Randomized, Double-Blind, Placebo-Controlled, Dose-Ranging, Multicenter Study To Assess The Efficacy And Safety Of Rifaximin Soluble Solid Dispersion (SSD) Tablets For The Prevention Of Complications In Subjects With Early Decompensated Liver Cirrhosis

Study ID
STU 072013-058

Cancer Related
No

Healthy Volunteers
No

Study Sites

  • UT Southwestern-Clinical Translational Research Center (CTRC)
  • CTRC Outpatient
  • UT Southwestern University Hospital—St. Paul
  • Parkland Health & Hospital System

Contact
Rebecca Chason
214-590-6607
rebecca.chason@utsouthwestern.edu

Principal Investigator
Marlyn Mayo

Summary

Study RnLC2131 is a Phase 2, randomized, double-blind, placebo controlled, multicenter study evaluating the efficacy (prevention of hospitalization for complications of liver cirrhosis or all-cause mortality in subjects with early decompensated liver cirrhosis) and safety of Rifaximin SSD tablets in subjects with early decompensated liver cirrhosis. Subjects who have early decompensated liver cirrhosis as defined by the presence of medically non-refractory ascites who have not previously experienced an episode of hepatic encephalopathy (He), spontaneous bacterial peritonitis (SBP), esophageal variceal bleeding (eVB), or hepatorenal syndrome (HRS) will be enrolled in the study. Subjects will complete a 1 to 21-day Screening Period, a 24-week Treatment Period, and a 2-week Follow-up Period. Subjects who successfully complete the Screening Period will enter the Treatment Period and will be randomized in a 1:1:1:1:1:1 to the following 6 treatment arms. all treatments will be administered once a day at bedtime.
Treatment a: Rifaximin SSD 40 mg qhs (iR Tablet)
Treatment B: Rifaximin SSD 80 mg qhs (iR Tablet)
Treatment C: Rifaximin SSD 40 mg qhs (SeR Tablet)
Treatment D: Rifaximin SSD 80 mg qhs (SeR Tablet)
Treatment e: Rifaximin SSD 80 mg qhs (iR Tablet) + Rifaximin 80 mg qhs (SeR Tablet)
Treatment F: Placebo qhs

Participant Eligibility

1. Subject is >=18 years of age.

2. Subject is male or female.
-Females of childbearing (reproductive) potential must have a negative serum pregnancy test at screening and agree to use an acceptable method of contraception throughout their participation in the study.

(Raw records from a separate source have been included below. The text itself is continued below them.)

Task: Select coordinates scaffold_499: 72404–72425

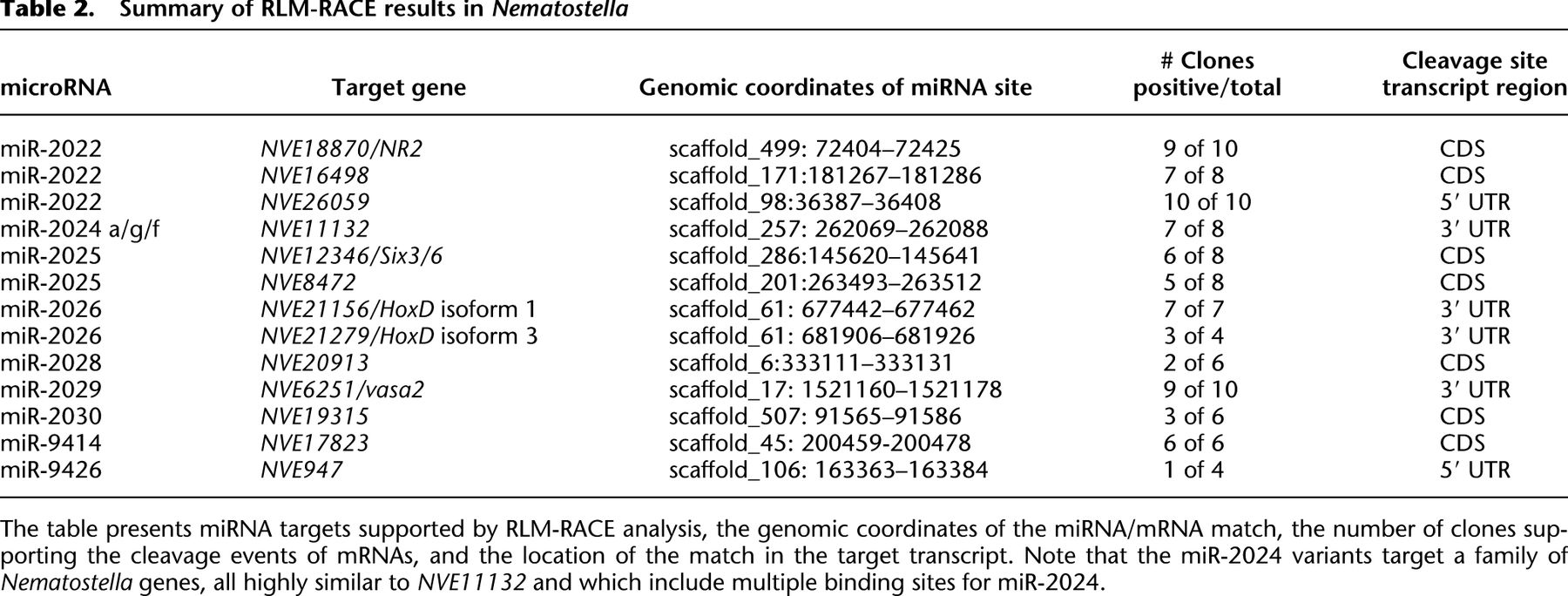Action: click(x=814, y=149)
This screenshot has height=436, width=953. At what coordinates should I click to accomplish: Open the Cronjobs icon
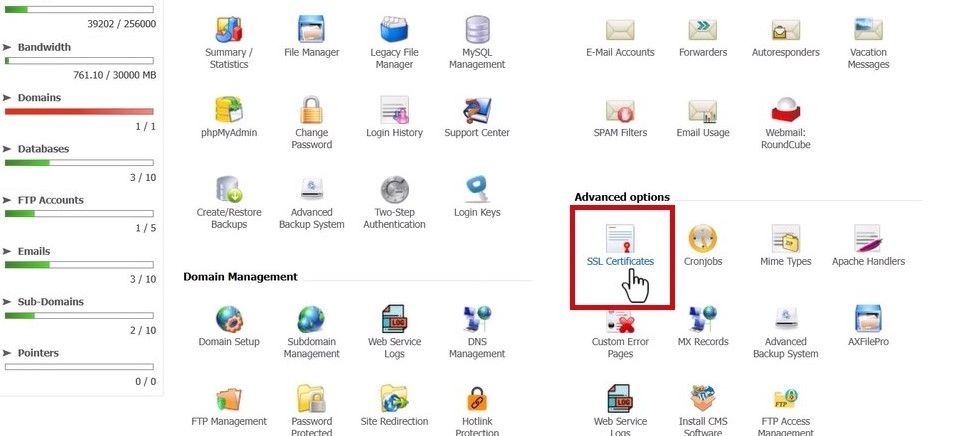(703, 239)
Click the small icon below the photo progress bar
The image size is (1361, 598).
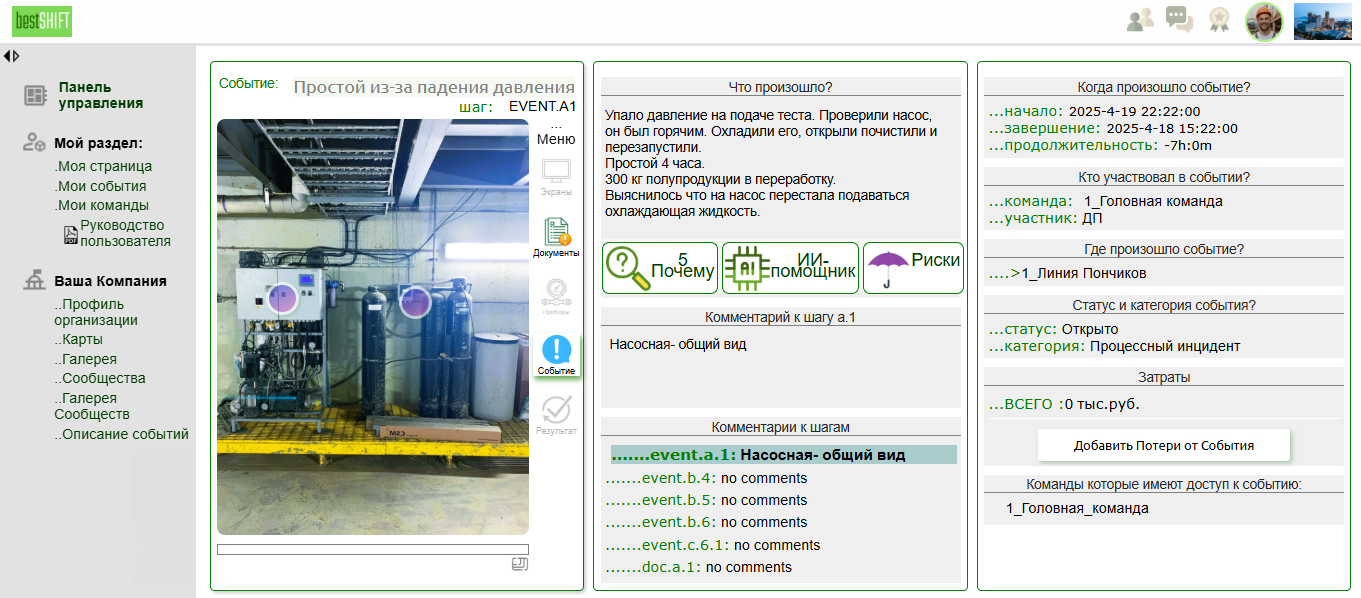(x=519, y=565)
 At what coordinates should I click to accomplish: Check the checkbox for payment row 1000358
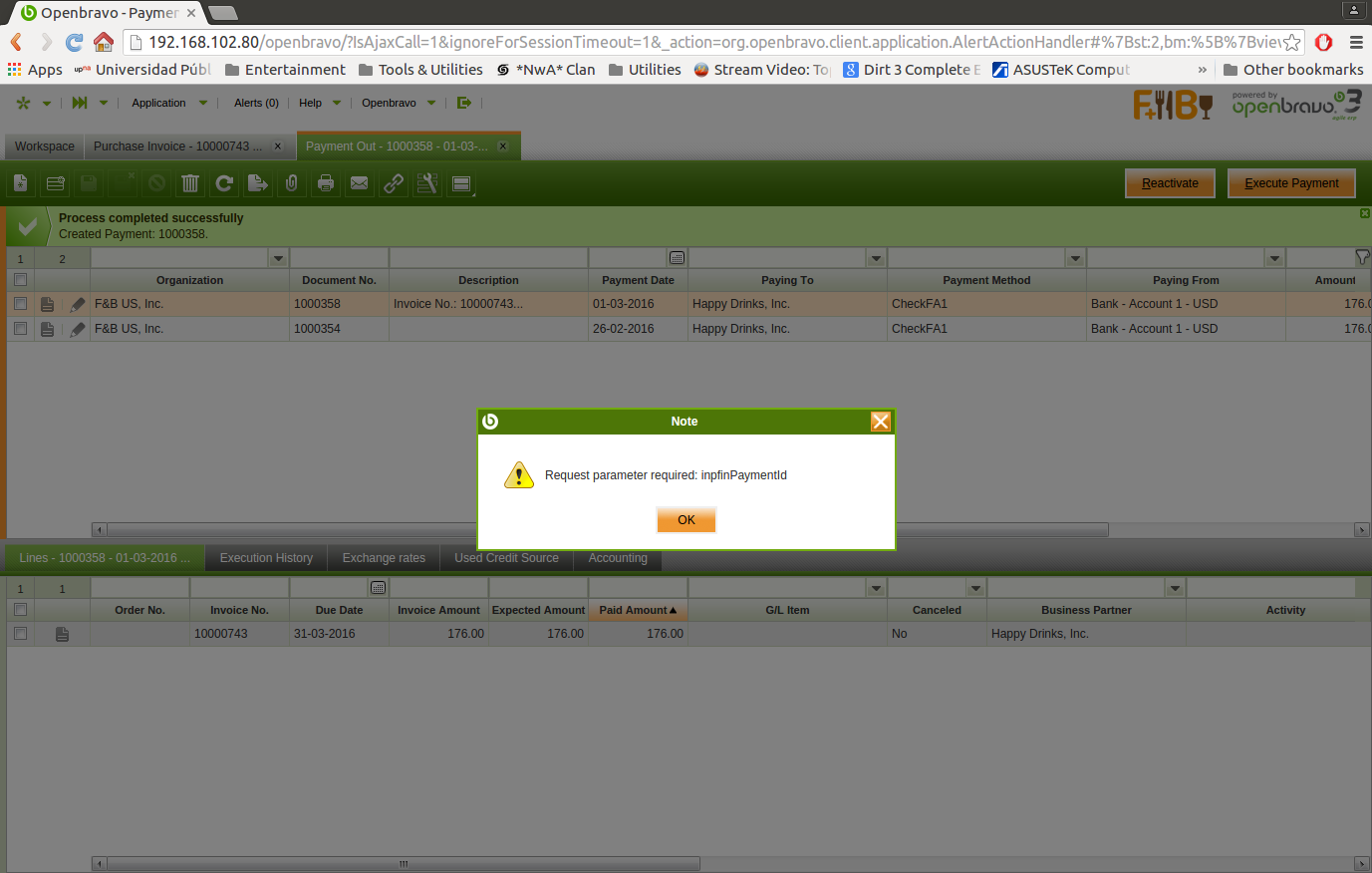pos(20,304)
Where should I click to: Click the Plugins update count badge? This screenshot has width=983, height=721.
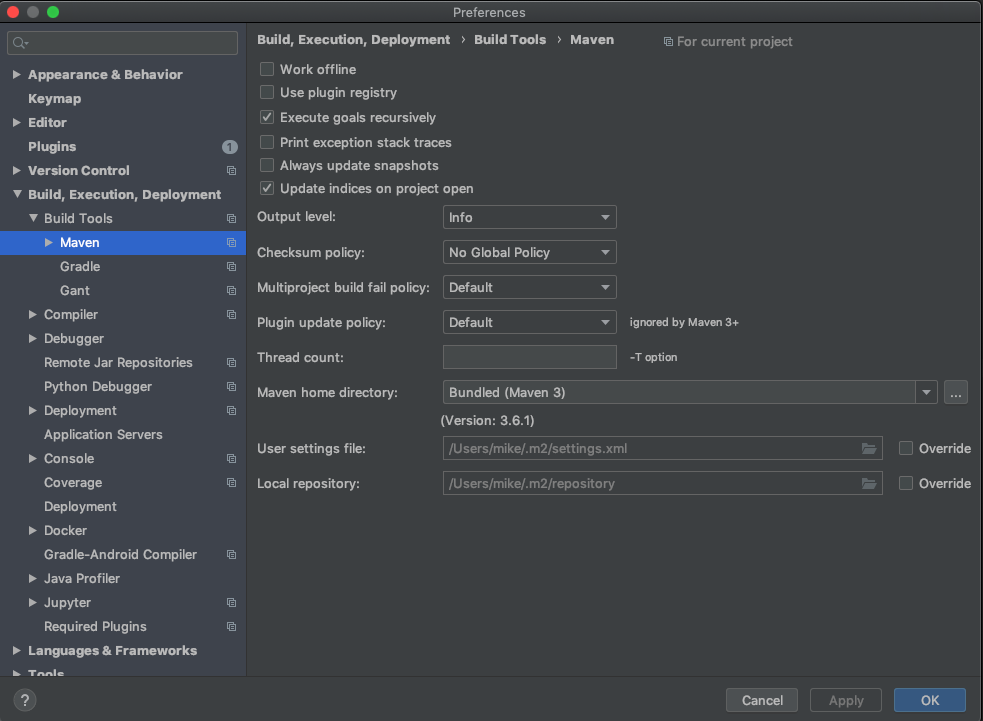[x=230, y=147]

3. Subject has a diagnosis of liver cirrhosis and documented ascites, either by imaging study or physical exam (Note: Subjects with Grade 1 ascites are permitted in the study), but has not yet experienced any of the following complications of cirrhosis:
-HE - altered mental status diagnosed as hepatic encephalopathy
-EVB - clinically significant gastrointestinal bleed
-SBP - greater than 250 polymorphonuclear (PMN) cells/mm3 and/or positive monomicrobial culture in the ascitic fluid
-Renal failure in the presence of ascites - rise in the serum creatinine by 0.5 mg/dL (to greater than 1.5 mg/dL), with ascites documented on physical examination, imaging, and/or admitted on diuretics for the treatment of ascites
-Development of medically refractory ascites

4. Subject has a Model End Stage Liver Disease (MELD) score of >= 12.

5. Subject is capable of understanding the requirements of the study, and is willing to comply with all study procedures.

6. Subject understands the language of the informed consent form, and is capable and willing to sign the informed consent form.

7. Subject has close family or other personal contacts that can provide continuing oversight to the subject and will be available to the subject during the conduct of the trial.